Messer, (Bauernwehre), schweizerisch 16.Jahrhundert, Boden- oder Wasserfund aus Luzern.

Eisen korrodiert und restauriert. Rechteckige, geschwungene Knaufschiene, exzentrisch auf der Angel vernietet. Breite Griffangel mit drei Löchern zur Befestigung von Griffplatten, Platten fehlen. Die Angel weist im Knaufbereich beidseitig je ein Nocken zur Fixierung der Griffplatte auf. Über der Klingenwurzel und dem Angelansatz wurde backenartig ein Abschluss vernietet, der einseitig in einem kurzen Parierarm endet.
Volle Rückenklinge (Länge 26,3 cm, Breite 3,6 cm). Der Klingenrücken findet im Angel- oder Griffrücken seine Fortsetzung. Die Schneide verjüngt sich zum Ort hin.
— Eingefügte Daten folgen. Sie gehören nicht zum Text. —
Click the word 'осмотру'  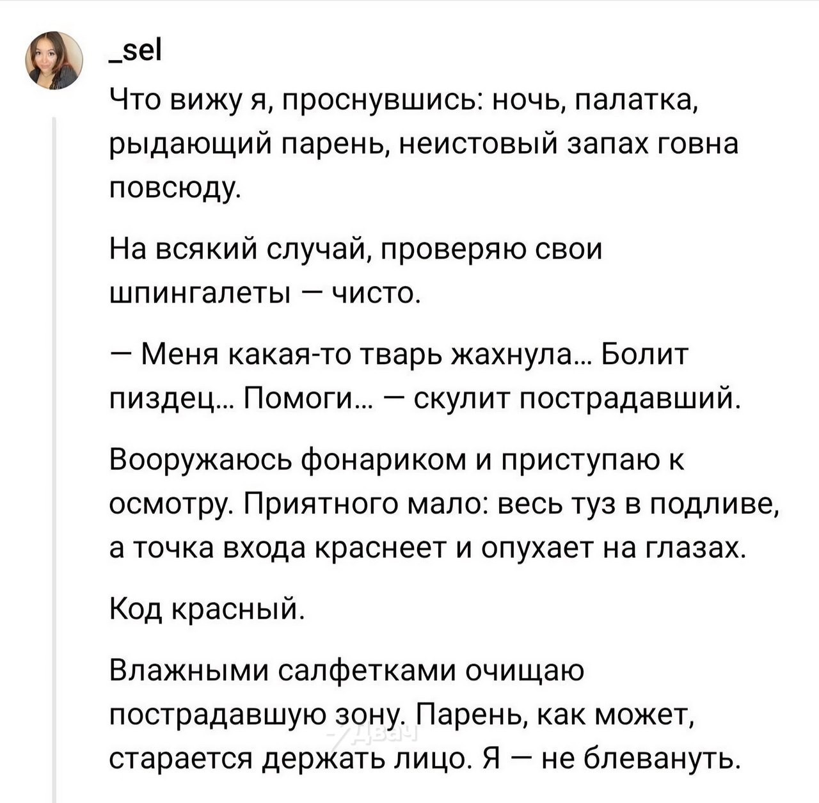pyautogui.click(x=170, y=505)
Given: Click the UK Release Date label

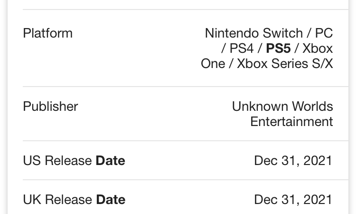Looking at the screenshot, I should click(74, 199).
Gesamtlänge: 37,3 cm, Gewicht: 260 g
Provenienz: Auktion Galerie Fischer, Luzern, 25.11.1959, Nr.161, ehemals Slg.Charles Boissonnas (1832 - 1912).

Kommentar

Im Katalog der Slg.C.Boissonnas wird als Provenienz (Fundort?) Luzern, als Datierung das 15.Jahrhundert angegeben. Auf der Tafel XXXIII erscheint das Messer in unrestauriertem Zustand. Zwischen 1914 und 1959 überarbeitete und schliff man die Metallteile ziemlich grobschlächtig, wobei auch die Nietlöcher in der Angel offengelegt wurden.
Charakteristisch für die sogenannten Haus- oder Bauernwehren, in schweizerischen Quellen als «Rugger» bezeichnet, sind breite Angeln, die zur Befestigung von Griffplatten aus Horn (Rindvieh oder Geweihstangen von Rotwild) eingerichtet sind, wobei die Platten durch eine vernietete Knaufschiene und eine ebenfalls vernietete Griffbacke mit Pariernocken begrenzt werden. Typisch ist weiterhin, dass der Griffrücken im Klingenrücken seine Fortsetzung findet. Die Klingen der Bauernwehren sind voll gearbeitet und weisen in einigen wenigen Fällen eine Rückenkannelüre auf.
In der beschriebenen Form waren Haus- und Bauernwehren vor allem in der deutschen Schweiz vom 15. bis zu Beginn des 17. Jahrhunderts gebräuchlich. Sie wurden zum kriegerischen, jagdlichen oder häuslichen Gebrauch von weiten Teilen der Bevölkerung getragen und verwendet. Im Verlauf des 16. Jahrhunderts entstand aus der Hauswehre durch die Verbreiterung der Klinge und die Vergrösserung des Griffs die sogenannte «Praxe» oder «Weidpraxe» (auch als «Plötze» oder «Blatt» bezeichnet), die mit ihrer schweren Klinge zum Zerwirken des Wildes diente. Älteste schweizerische Beispiele tragen die Marken von Schaffhauser Messerschmieden aus der Zeit um 1600 (Vgl.Schneider, Griffwaffen I, Nrn.601,602).
Literatur: Schneider, Griffwaffen I op.cit., S.266-284, Nrn.559, 560, 565. Alte Waffen aus der Schweiz, Sammlung C.Boissonnas, Genf o.J. (ca. 1914), S.26, Nr. 158, Tafel XXXII.